Lasciando da parte quanto scritto da don Bosco, a giudizio dell’autrice il biografo Bosco non ha dato spazio né ha indicato con precisione il tipo di malattia (la contagiosa tubercolosi polmonare), di cui furono vittime i due giovani dell’Oratorio, forse per evitare un’immagine negativa dell’Oratorio. Invero aveva fatto lo stesso nel 1843 nello scrivere la vita del chierico Oblato di Maria, Giuseppe Burzio, un caso molto simile, se non gemello, a quello del Massaglia: due giovani robusti e sani deceduti della stessa malattia.

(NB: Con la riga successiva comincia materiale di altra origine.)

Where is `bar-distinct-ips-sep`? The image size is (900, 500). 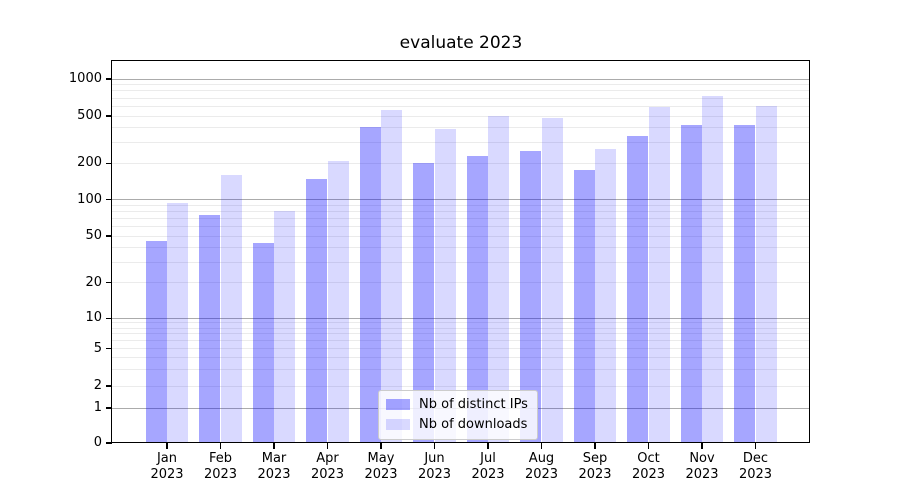 bar-distinct-ips-sep is located at coordinates (584, 306).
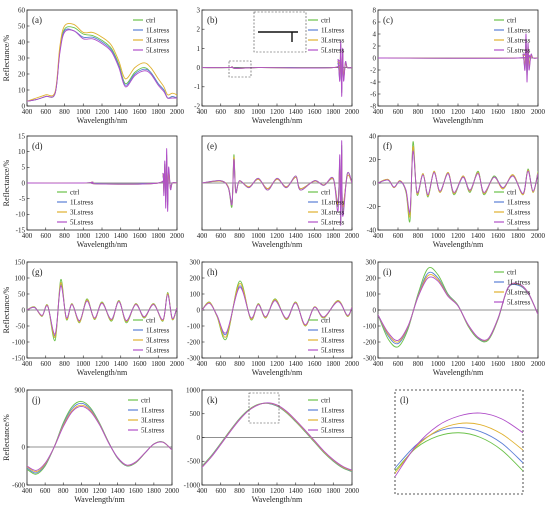  Describe the element at coordinates (370, 326) in the screenshot. I see `y-tick-label: -100` at that location.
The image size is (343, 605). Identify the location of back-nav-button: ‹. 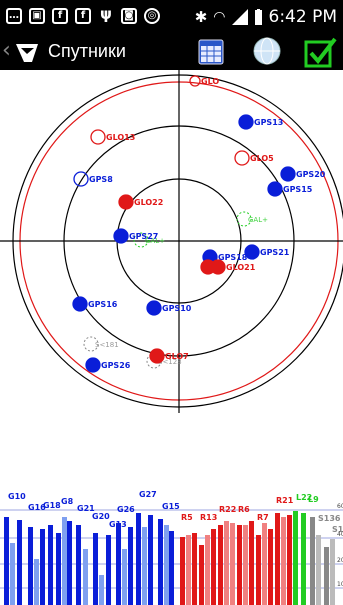
(23, 52).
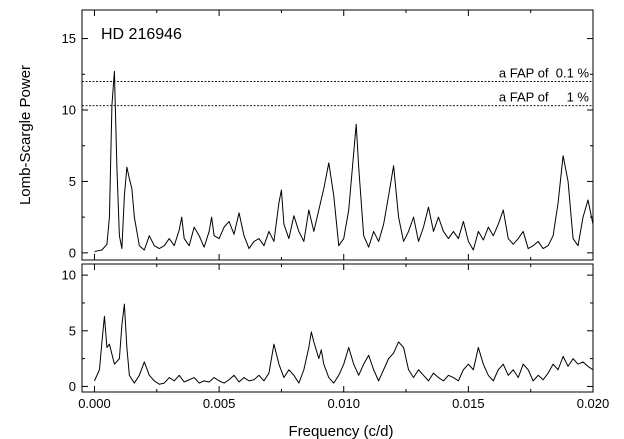 This screenshot has width=624, height=439. I want to click on bottom-x-tick-label: 0.015, so click(468, 404).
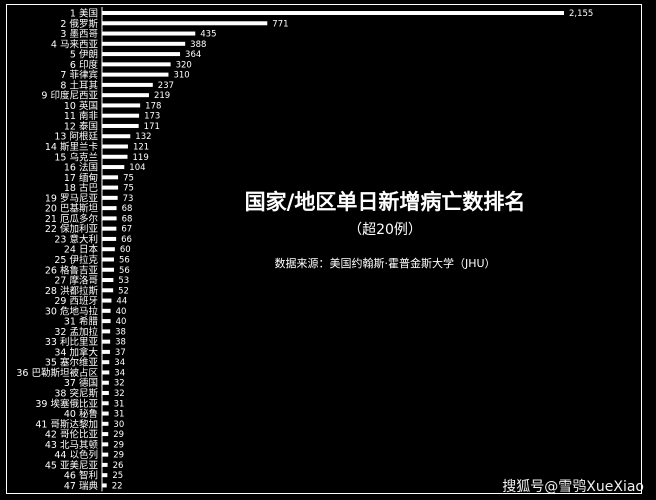  Describe the element at coordinates (72, 219) in the screenshot. I see `category-label: 21 厄瓜多尔` at that location.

Inoltre la lettura attenta dell’atto di morte ha consentito all’autrice di precisare che il primo testimone del decesso del Massaglia è stato lo stesso medico curante Mattia Massaglia, che gli aveva praticati gli insistiti ed inutili salassi. Ma soprattutto è interessante l’individuazione dei tre “arnesi di scuola” ritrovati accanto al letto del giovane: un’antologia greca firmata e datata con al suo interno dei petali di rose, una Historia critica firmata, con la scritta (in francese) “non tutti i mali vengono per nuocere” contenente alcuni capelli, un doppio foglietto a stampa dal titolo Eternità con tanto di riflessione e preghiera sul tema. I libri sono intatti perché al giovane era stato proibito di studiare; i fiori erano stati offerti in onore della Madonna nel mese di maggio; la preghiera era quella per i momenti finali della vita. A tutto ciò si dovrebbe aggiungere il ritrovamento di qualche rametto di rosa con spina, occultato sotto il lenzuolo per fare penitenza: cosa peraltro proibita da don Bosco allo stesso Domenico Savio, così come tutte le altre penitenze corporali.
Quasi certamente non si arriverà all’auspicato riconoscimento ufficiale della santità da altare del giovane Massaia, come invece è avvenuto per l’amico Savio. Ma di certo giustamente è stato inserito nell’Enciclopedia del santi, beati e testimoni della fede e noi oggi, per dirla con papa Francesco, possiamo ritenerlo pure un santo della porta accanto, uno dei tanti formati alla scuola di don Bosco.